Ya no tendrán hambre ni sed, ni el sol los abatirá, ni calor alguno, pues el Cordero en medio del trono los pastoreará y los guiará a manantiales de aguas de vida, y Dios enjugará toda lágrima de sus ojos.
Apocalipsis 7, 16-17
En la vida cuando estamos pasando penas y dificultades, siempre esperamos que las aflicciones y los problemas que nos aquejan terminarán algún día y que entonces habrá un nuevo comienzo. Asi como lo hemos experimentado en esas desagradables ocasiones, cuando por algún problema serio o una enfermedad que nos agobia, no podemos dormir en la noche y anhelamos con ansia el nuevo amanecer.
Los niños por su natural carácter poseen una gran fe, la cual los capacita de una manera extraordinaria a confiar y esperar siempre lo mejor en el futuro.
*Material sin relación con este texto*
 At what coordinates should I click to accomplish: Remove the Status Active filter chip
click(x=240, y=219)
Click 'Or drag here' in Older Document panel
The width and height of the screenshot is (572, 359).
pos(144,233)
Ellos están contínuamente llenos de confianza y esperanza en lo que concierne a su porvenir personal, porque saben que cada día trae un nuevo amanecer y con él vienen nuevas experiencias y oportunidades. Dios les ha concedido a los niños esa profunda fe como un exclusivo don y privilegio.
Por cierto, yo no he tenido la lamentable experiencia de conocer a un niño de una familia creyente con una enfermedad mortal, y sin embargo, me puedo imaginar que si sus padres le enseñan a su hijo sobre la promesa del Señor Jesucristo de vida eterna en el Reino de los Cielos, ese niño enfermo antes de morir creerá la promesa y la esperará confiado, porque sus padres así se lo han testificado.
A diferencia de los niños, los adultos poseemos más conciencia y muchos más conocimientos que los niños, pero menos fe y menos esperanza que ellos. Debido a que Dios, le ha otorgado al ser humano adulto la plena libertad de poder elegir entre creer o no creer en Él y en la vida eterna.
Entre la infinidad de realidades que conocemos de la vida se encuentra la de nuestra muerte inevitable y la agonía que la precede y acompaña. Es por eso que nuestro gran dilema existencial ante la muerte será entonces: creer en Dios o no creer.
A la agonía se le puede comparar con una larga y oscura noche que le trae a nuestra existencia tinieblas, frío, soledad y cansancio.
El amanecer, por el contrario, le trae y obsequia luz, calor, vida abundante y energía vital a nuestra vida.
No deberíamos fijarnos tanto en los problemas y miserias del momento presente, sino más bien procurar recordar las misericordias recibidas del Señor en el pasado y dirigir nuestra mirada hacia el futuro, para poder vislumbrar las glorias que están reservadas para nosotros en la vida eterna más allá de los cielos.
Cuando te encuentres en el atardecer de tu vida en la vejez y se vaya aproximando la última y larga noche de la muerte, te ruego que esperes lleno de fe y esperanza el deslumbrante amanecer eterno de la vida nueva y abundante, que nos prometió Cristo Jesús.
Yo soy la puerta; si alguno entra por mí, será salvo; y entrará y saldrá y hallará pasto. El ladrón sólo viene para robar y matar y destruir; yo he venido para que tengan vida, y para que la tengan en abundancia.